Justiça italiana barra extradição de Zambelli por dúvida sobre saúde

    A decisão teve como principal fundamento a falta de detalhes sobre a assistência que seria oferecida à ex-deputada

    Foto: Lula Marques / Agência Brasil

    A Corte de Cassação da Itália anulou a extradição da deputada Carla Zambelli (PL) e determinou uma nova análise do caso por considerar insuficientes as informações apresentadas pelo Brasil sobre as condições de atendimento médico no sistema penitenciário.

    A decisão teve como principal fundamento a falta de detalhes sobre a assistência que seria oferecida à ex-deputada na Penitenciária Feminina do Distrito Federal, conhecida como Colmeia.
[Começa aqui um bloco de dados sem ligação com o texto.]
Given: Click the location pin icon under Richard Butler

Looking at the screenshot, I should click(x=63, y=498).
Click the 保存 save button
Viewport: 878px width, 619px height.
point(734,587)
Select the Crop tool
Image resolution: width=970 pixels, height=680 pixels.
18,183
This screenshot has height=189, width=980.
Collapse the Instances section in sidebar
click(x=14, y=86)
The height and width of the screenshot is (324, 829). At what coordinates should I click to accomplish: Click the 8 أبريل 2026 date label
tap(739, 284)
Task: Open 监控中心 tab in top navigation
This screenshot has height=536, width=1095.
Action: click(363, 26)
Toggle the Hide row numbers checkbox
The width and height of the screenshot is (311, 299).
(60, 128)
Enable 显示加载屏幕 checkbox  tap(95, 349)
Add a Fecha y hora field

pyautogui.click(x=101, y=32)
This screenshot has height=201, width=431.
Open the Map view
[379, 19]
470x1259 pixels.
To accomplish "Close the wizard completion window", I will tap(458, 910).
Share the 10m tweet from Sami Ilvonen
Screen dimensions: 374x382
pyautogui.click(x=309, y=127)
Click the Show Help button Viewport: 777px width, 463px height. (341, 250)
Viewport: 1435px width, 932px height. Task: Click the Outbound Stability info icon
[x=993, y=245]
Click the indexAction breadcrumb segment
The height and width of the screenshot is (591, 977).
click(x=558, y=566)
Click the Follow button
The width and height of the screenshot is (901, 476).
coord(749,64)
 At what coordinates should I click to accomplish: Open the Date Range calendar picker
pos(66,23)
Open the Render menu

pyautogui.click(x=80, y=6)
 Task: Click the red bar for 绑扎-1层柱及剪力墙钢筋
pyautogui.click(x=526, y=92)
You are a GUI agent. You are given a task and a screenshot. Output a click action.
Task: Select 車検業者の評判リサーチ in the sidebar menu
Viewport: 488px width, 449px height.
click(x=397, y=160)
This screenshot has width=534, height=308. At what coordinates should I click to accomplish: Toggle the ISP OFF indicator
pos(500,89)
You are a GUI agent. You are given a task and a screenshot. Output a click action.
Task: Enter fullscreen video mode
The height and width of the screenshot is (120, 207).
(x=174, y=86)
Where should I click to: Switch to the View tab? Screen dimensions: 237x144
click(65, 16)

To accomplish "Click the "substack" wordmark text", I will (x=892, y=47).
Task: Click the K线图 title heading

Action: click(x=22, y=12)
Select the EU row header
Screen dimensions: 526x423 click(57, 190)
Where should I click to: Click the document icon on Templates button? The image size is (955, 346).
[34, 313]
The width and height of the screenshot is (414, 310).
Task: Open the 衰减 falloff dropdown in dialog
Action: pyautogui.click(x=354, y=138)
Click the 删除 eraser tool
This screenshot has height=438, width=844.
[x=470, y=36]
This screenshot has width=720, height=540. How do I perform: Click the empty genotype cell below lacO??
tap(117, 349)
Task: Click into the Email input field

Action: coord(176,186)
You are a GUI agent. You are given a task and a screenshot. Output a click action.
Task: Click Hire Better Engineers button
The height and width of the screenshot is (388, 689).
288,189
Segundo os magistrados, não ficou comprovado se a unidade teria estrutura para garantir o acompanhamento médico contínuo e especializado indicado para o quadro de saúde de Zambelli.

    As autoridades brasileiras informaram que a parlamentar teria acesso ao sistema público de saúde e que a embaixada italiana poderia acompanhar a situação. A Corte, porém, avaliou que as garantias apresentadas eram genéricas e não explicavam como o tratamento seria assegurado na prática.

    Corte rejeita alegações de perseguição política

    Apesar de suspender a extradição, os juízes italianos rejeitaram os argumentos da defesa de Zambelli de que ela seria vítima de perseguição política no Brasil.

    A Corte também descartou a alegação de que o processo envolvendo o episódio de perseguição armada teria sido conduzido por um tribunal parcial. Segundo a decisão, não foram encontrados elementos que apontassem motivação política na condenação ou violação das garantias do devido processo legal.

    A defesa havia apresentado documentos indicando que Zambelli possui um quadro clínico que exige acompanhamento médico permanente. O entendimento da Justiça italiana, no entanto, foi de que o Brasil precisaria fornecer informações mais específicas sobre como esse atendimento seria realizado antes de uma nova decisão sobre a extradição.